**Description of the task**
Each line below is to be copied exactly; images do not go into the copy.
==== Entries shown ====
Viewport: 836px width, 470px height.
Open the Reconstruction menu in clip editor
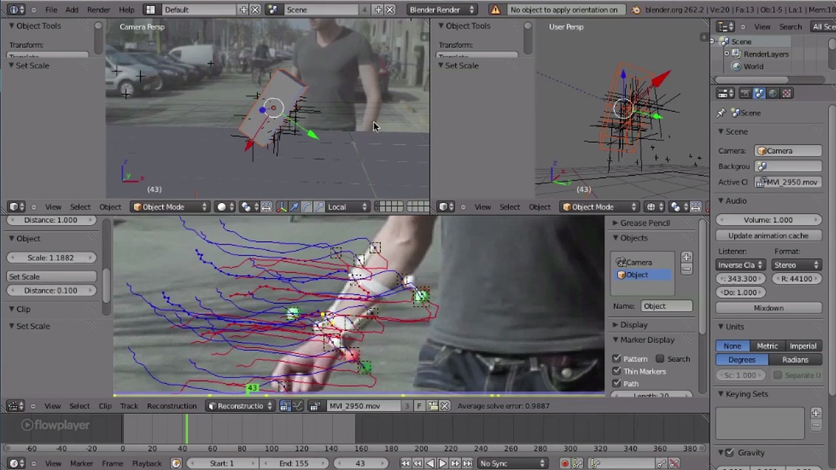pyautogui.click(x=171, y=406)
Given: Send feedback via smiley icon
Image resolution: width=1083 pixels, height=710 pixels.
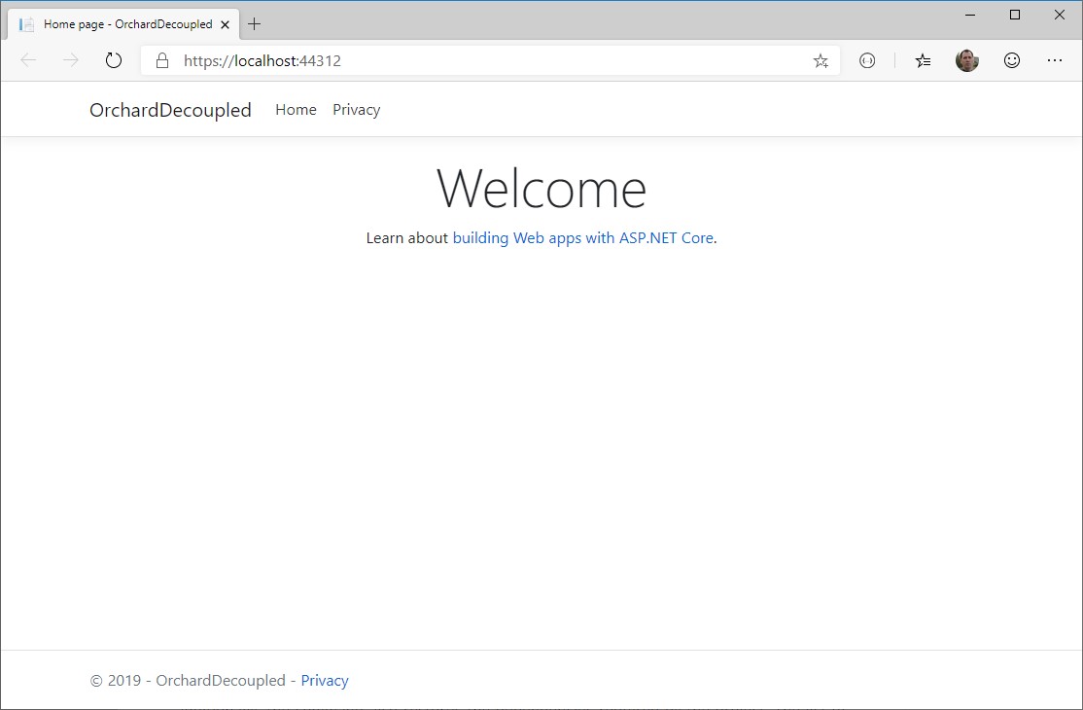Looking at the screenshot, I should tap(1011, 60).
====
**Your solution**
Viewport: 836px width, 470px height.
Open the Reconstruction menu in clip editor
pyautogui.click(x=171, y=406)
Given: Send feedback via smiley icon
Image resolution: width=1083 pixels, height=710 pixels.
Looking at the screenshot, I should tap(1011, 60).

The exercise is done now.